## Request
Reproduce the records from the line with "337703214 (38, 1511)" up to and including the line with "337847032 (38, 1191)", substituting "Monthly" for "月間" and leaving all else unchanged.
+++ Items +++
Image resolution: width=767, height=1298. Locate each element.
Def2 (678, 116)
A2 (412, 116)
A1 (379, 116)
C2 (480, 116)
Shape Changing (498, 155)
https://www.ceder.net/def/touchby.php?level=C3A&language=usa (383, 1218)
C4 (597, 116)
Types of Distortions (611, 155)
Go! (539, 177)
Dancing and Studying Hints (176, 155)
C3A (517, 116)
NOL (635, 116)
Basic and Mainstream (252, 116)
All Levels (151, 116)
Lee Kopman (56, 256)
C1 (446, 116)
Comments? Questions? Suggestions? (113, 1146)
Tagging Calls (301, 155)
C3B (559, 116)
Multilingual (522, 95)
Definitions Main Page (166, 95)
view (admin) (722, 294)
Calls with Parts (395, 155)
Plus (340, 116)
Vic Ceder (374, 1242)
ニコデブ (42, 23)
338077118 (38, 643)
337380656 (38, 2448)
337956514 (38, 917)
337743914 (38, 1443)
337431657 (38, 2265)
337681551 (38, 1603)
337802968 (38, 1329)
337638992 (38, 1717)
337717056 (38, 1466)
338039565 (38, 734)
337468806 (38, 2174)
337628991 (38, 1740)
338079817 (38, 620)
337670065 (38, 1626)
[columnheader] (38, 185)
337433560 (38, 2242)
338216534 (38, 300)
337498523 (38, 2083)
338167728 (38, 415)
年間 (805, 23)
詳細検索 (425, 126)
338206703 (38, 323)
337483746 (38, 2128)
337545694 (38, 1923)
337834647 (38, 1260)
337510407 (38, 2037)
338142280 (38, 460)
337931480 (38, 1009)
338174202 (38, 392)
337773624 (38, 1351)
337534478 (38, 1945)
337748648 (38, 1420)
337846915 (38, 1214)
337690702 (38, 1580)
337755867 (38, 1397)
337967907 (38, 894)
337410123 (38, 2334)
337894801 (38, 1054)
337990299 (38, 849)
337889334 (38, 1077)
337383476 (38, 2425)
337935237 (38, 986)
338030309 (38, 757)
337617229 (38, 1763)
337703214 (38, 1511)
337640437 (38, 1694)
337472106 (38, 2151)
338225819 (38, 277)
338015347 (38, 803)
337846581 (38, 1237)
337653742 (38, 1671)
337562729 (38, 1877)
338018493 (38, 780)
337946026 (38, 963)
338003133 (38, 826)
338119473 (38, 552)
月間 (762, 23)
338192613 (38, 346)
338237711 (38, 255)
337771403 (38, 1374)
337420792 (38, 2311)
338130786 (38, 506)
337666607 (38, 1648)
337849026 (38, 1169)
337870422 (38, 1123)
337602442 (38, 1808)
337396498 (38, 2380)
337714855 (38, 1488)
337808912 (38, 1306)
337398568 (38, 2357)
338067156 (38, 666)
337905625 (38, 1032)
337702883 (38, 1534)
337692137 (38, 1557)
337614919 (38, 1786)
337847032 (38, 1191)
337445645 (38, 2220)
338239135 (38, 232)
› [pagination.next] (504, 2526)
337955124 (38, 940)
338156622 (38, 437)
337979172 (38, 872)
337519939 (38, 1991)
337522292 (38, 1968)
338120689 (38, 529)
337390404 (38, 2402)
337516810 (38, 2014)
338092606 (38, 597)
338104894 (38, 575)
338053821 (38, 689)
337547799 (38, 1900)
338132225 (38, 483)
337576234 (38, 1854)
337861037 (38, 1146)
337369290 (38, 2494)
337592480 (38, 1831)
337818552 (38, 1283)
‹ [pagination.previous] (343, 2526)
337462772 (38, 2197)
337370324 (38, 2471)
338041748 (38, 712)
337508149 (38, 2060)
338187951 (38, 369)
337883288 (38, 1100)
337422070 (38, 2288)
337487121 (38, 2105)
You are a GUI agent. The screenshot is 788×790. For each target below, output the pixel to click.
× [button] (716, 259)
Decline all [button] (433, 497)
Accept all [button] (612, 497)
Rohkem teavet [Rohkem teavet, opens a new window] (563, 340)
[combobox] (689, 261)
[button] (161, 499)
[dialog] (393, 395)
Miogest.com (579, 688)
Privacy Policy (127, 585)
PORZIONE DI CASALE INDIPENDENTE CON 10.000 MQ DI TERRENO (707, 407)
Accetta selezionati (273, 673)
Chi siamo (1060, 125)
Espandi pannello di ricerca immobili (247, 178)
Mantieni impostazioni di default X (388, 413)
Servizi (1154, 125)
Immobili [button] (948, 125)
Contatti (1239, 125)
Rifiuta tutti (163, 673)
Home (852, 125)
+++
## Task response
337703214 (38, 1511)
337640437 (38, 1694)
337472106 (38, 2151)
338225819 (38, 277)
338015347 (38, 803)
337846581 (38, 1237)
337653742 (38, 1671)
337562729 (38, 1877)
338018493 (38, 780)
337946026 (38, 963)
338003133 (38, 826)
338119473 (38, 552)
Monthly (762, 23)
338192613 (38, 346)
338237711 (38, 255)
337771403 (38, 1374)
337420792 (38, 2311)
338130786 (38, 506)
337666607 (38, 1648)
337849026 (38, 1169)
337870422 (38, 1123)
337602442 (38, 1808)
337396498 (38, 2380)
337714855 (38, 1488)
337808912 (38, 1306)
337398568 (38, 2357)
338067156 (38, 666)
337905625 (38, 1032)
337702883 (38, 1534)
337692137 (38, 1557)
337614919 (38, 1786)
337847032 (38, 1191)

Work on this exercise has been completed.